Vorrei fare presente che il mio obiettivo non è distruggere il povero vincitore, ma ribadire il concetto di quanto le idee e la creatività siano un bene da considerare molto più attentamente di quanto abbia saputo fare l’amministrazione Renzi. (Diana Di Nuzzo)
Come presidente Adci vorrei aggiungere anch’io qualche considerazione.
Sia Adci sia Aiap hanno tentato in vari modi di scongiurare questa ennesima farsa. Abbiamo cercato più volte il dialogo. Nonostante la risposta di Renzi alla Presidente Aiap Daniela Piscitelli sia stata, più o meno, “perché non partecipate anche voi al concorso Zooppa?”.
L’esito finale non è migliore di quanto già denunciavo ai tempi del logo di Roma: Dalla lezione Morandi a quella Alemanno, passando per Milton Glaser.
Là la gestione era del centro destra, qui del centro sinistra (?). Per Roma oltre 1000 proposte. Per Firenze 5000.
A parte i dettagli, posso in pratica replicare quasi le stesse parole. A distanza di soli 15 mesi. Che tristezza.

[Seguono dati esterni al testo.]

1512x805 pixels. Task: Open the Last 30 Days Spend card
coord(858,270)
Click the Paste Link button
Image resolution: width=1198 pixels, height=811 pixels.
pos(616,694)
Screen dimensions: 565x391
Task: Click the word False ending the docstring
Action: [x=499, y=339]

Nel piccolo studio in cui lavora oggi Milton Glaser, c’è un motto incorniciato: Art is a work.
Trattate con rispetto il lavoro. Soprattutto se non lo conoscete e non lo sapete fare. Non c’è nulla di male nel non essere competenti in una disciplina. Ma c’è molto di male nel non saperlo riconoscere e nel gestire da incompetenti queste situazioni
La prossima volta, anziché sfruttare la “conversation” derivante da oltre 5000 proposte di logo, (e raccontarlo pure in giro), rivolgetevi a pochissimi professionisti capaci. Non sapete individuarli? Ci sono associazioni professionali (come l’Aiap e l’Adci) che ve li sapranno indicare e si renderanno disponibili a comporre una Commissione realmente competente. Naturalmente potrebbero anche aiutarvi nella stesura di un brief utile. Perché leggendo quello che avete scritto era prevedibile anche l’esito.
Noi siamo i figli dei figli dei figli di Michelangelo e Leonardo, dicevano con giusto orgoglio due protagonisti di un vecchio film dei fratelli Taviani (Goodmorning Babilonia). E per dio se è vero. E per dio se sembra invece falso guardando il logo di Firenze.
Siamo davvero stufi di essere i “cittadini figli di puttana” di un Paese che comunica attraverso “lavori” come l’ex logo di Milano Expo, il berlusconiano “magic italy”, o la campagna contro la droga di Giovanardi.
Siamo stufi di politici, assessori e valvassini vari che quando hanno un pugno di euro per comunicare si rivolgono a qualunque esperto di supercazzole varie anziché a chi ha la competenza per farlo.